Lonewolf, it's legal in California -- isn't that crazy?? I drive in California some time and I'm really scared about accidentally killing a motorcyclist.

http://www.latimes.com/business/autos/la-fi-hy-lane-splitting-20180927-story.html


----------



## Beaver101 (Nov 14, 2011)

lonewolf :) said:


> ... It was not the minority of bikers it was the majority of bikers driving crazy. It would be best if this type of ridding was banned. *There is something wrong with riders that have real noisy bikes so they can feel powerful*.


 ... and a price to pay later, eventually when 18 wheelers decide to run them over or just knock them off the highway.

Or maybe no other vehicles needed ... black ice will do nicely. Okay, not in California but at least in the snowy provinces of Canada that we don't see them all year round.


----------



## humble_pie (Jun 7, 2009)

Beaver101 said:


> ... and a price to pay later, eventually when 18 wheelers decide to run them over or just knock them off the highway.
> 
> Or maybe no other vehicles needed ... black ice will do nicely. Okay, not in California but at least in the snowy provinces of Canada that we don't see them all year round.




my goodness, is the above a serious death threat?

millions upon millions of northern europeans - france, belgium, germany, denmark, scandinavia - ride motor scooters or motorbikes to get around. Commute to work. Shopping. Visit friends & relatives. Sightseeing.
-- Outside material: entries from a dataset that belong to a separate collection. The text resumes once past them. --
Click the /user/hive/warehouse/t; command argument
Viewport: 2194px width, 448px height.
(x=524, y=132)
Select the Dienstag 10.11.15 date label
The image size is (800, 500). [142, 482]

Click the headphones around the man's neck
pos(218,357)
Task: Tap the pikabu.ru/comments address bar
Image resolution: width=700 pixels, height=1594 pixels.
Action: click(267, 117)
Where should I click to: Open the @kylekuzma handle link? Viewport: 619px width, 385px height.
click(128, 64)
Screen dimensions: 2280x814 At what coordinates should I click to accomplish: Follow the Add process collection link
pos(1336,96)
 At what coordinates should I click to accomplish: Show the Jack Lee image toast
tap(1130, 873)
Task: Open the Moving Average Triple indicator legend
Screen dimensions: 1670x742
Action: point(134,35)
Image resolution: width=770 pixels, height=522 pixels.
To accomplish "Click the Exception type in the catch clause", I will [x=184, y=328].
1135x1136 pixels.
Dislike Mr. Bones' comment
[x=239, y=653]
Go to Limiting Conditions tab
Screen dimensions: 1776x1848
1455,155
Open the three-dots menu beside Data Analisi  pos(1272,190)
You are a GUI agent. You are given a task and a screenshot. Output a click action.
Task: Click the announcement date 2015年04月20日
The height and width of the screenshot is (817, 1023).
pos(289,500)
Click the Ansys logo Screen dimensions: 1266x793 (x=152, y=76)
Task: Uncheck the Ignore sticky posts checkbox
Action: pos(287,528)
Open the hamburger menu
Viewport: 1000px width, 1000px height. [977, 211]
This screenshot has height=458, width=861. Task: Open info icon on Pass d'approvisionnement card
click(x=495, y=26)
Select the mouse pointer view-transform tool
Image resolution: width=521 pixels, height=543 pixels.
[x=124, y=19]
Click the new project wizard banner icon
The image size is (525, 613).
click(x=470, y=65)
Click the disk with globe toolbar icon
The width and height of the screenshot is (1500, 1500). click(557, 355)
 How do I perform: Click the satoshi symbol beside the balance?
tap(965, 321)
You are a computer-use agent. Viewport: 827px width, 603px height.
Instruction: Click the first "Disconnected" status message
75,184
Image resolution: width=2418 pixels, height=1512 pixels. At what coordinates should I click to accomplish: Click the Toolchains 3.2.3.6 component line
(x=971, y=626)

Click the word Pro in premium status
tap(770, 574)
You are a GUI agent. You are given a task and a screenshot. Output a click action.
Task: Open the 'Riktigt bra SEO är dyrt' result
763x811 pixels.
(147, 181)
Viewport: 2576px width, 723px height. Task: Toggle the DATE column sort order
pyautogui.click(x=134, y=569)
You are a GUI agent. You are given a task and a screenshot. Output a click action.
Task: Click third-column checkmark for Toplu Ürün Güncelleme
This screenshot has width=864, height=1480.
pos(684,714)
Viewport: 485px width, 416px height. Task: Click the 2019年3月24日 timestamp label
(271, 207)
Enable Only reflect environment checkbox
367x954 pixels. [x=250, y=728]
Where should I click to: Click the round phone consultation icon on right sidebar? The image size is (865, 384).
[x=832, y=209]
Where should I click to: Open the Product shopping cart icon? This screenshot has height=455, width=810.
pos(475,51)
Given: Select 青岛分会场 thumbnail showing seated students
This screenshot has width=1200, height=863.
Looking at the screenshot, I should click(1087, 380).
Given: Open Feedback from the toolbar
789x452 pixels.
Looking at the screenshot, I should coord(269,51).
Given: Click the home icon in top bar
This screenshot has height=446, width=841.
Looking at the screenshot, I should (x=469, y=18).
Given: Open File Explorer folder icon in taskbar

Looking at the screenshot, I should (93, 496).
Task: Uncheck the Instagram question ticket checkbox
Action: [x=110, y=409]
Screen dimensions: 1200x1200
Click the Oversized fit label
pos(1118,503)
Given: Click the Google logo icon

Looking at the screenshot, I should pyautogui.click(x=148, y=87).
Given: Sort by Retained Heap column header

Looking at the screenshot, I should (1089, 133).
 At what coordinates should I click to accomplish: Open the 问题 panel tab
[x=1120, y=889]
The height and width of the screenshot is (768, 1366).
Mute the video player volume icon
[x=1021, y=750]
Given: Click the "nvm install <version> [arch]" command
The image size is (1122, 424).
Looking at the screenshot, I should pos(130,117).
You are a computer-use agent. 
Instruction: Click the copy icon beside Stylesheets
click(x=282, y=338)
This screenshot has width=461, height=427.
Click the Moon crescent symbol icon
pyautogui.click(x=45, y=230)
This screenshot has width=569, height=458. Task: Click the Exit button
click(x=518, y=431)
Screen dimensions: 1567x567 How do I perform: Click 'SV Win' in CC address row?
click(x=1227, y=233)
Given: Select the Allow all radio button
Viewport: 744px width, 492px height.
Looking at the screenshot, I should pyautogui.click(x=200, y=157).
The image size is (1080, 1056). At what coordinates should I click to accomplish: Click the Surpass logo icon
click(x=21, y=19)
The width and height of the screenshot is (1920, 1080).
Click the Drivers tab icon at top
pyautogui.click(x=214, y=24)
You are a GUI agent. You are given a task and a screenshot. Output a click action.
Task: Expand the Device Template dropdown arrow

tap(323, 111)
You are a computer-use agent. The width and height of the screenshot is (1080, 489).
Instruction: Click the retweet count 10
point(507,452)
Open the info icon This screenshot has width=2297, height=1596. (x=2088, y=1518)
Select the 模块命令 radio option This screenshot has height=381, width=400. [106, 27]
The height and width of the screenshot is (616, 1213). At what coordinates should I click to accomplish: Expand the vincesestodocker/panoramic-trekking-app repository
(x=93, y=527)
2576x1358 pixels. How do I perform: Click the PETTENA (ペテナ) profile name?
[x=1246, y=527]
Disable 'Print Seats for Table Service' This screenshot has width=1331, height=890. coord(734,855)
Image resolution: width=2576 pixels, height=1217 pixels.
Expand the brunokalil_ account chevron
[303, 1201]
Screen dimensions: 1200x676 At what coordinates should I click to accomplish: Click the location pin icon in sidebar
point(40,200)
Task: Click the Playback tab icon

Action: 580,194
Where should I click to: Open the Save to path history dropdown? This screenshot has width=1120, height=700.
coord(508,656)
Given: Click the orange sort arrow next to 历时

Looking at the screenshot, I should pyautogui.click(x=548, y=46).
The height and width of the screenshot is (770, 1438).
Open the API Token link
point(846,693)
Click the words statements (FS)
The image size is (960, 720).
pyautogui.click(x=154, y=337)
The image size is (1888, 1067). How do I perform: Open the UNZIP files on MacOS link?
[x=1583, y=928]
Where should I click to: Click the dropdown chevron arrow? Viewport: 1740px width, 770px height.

they use scooters & bikes primarily because the gas consumption is so much less. Easy urban navigation & minimized parking don't hurt either. 

.


----------



## Just a Guy (Mar 27, 2012)

Yeah, and things are much closer together. You don’t see many scooters on the autobahn. Canada is big, lots of highway driving, lots of big trucks. My kids have been run off the roads by semi trucks and they are in cars. Motorcycles are a deathwish on some roads.


----------



## Beaver101 (Nov 14, 2011)

Just a Guy said:


> Yeah, and things are much closer together. You don’t see many scooters on the autobahn. Canada is big, lots of highway driving, lots of big trucks. My kids have been run off the roads by semi trucks and they are in cars.* Motorcycles are a deathwish on some roads.*


 ...+1.


----------